Atmospheric Circulation and Cloud Evolution on the Highly Eccentric Extrasolar Planet HD 80606b

Abstract: Observations of the highly-eccentric (e~0.9) hot-Jupiter HD 80606b with Spitzer have provided some of best probes of the physics at work in exoplanet atmospheres. By observing HD 80606b during its periapse passage, atmospheric radiative, advective, and chemical timescales can be directly measured and used to constrain fundamental planetary properties such as rotation period, tidal dissipation rate, and atmospheric composition (including aerosols). Here we present three-dimensional general circulation models for HD 80606b that aim to further explore the atmospheric physics shaping HD 80606b's observed Spitzer phase curves.
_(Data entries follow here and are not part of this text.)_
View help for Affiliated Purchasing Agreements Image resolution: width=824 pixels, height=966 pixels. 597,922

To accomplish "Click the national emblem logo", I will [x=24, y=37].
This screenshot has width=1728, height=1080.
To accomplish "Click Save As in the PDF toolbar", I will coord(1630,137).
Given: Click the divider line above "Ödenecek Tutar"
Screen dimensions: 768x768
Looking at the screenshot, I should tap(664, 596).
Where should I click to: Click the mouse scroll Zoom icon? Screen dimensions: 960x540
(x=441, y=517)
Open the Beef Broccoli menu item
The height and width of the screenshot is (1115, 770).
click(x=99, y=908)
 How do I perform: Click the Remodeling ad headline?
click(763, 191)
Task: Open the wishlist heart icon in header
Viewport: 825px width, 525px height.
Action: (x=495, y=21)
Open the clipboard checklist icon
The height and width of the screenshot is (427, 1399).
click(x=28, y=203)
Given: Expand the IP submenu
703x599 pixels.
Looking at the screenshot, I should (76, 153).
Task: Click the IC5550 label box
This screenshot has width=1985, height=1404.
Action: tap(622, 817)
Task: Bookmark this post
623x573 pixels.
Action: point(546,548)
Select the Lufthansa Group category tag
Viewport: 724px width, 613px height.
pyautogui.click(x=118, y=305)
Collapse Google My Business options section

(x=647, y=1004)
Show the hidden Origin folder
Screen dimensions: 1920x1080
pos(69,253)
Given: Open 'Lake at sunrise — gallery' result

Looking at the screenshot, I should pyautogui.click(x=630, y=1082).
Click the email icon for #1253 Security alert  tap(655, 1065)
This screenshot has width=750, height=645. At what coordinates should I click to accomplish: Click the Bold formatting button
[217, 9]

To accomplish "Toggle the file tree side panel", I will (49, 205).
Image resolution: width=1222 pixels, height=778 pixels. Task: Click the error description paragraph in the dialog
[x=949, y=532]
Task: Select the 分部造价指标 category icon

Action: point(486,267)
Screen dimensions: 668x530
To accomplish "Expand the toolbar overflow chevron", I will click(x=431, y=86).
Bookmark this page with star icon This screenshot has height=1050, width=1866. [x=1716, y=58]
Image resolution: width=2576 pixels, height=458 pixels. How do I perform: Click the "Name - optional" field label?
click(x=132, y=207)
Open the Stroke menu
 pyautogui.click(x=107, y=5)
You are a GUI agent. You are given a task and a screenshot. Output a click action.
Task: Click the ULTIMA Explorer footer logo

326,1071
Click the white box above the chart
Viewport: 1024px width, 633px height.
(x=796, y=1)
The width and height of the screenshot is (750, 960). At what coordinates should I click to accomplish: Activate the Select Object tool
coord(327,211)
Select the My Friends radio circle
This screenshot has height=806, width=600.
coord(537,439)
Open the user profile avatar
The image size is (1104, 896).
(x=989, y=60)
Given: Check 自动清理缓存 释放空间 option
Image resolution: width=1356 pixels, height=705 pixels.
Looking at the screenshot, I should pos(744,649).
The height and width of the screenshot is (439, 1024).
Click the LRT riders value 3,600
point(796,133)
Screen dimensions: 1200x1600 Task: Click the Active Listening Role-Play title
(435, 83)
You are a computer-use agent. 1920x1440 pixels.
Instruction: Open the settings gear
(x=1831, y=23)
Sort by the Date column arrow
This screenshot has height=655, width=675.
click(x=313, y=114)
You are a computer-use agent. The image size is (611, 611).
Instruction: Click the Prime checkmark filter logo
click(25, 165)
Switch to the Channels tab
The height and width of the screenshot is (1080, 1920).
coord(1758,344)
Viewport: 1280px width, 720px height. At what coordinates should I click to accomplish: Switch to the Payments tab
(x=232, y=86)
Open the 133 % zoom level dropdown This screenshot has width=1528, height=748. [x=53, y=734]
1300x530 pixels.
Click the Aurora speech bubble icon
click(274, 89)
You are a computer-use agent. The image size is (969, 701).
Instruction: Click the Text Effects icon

We find that our models that assume a planetary rotation period twice that of the pseudo-synchronous rotation period best reproduce the phase variations observed for HD~80606b near periapse passage with Spitzer. Additionally, we find that the rapid formation/dissipation and vertical transport of clouds in HD 80606b's atmosphere near periapse passage likely shapes its observed phase variations. We predict that observations near periapse passage at visible wavelengths could constrain the composition and formation/advection timescales of the dominant cloud species in HD 80606b's atmosphere. The time-variable forcing experienced by exoplanets on eccentric orbits provides a unique and important window on radiative, dynamical, and chemical processes in planetary atmospheres and an important link between exoplanet observations and theory.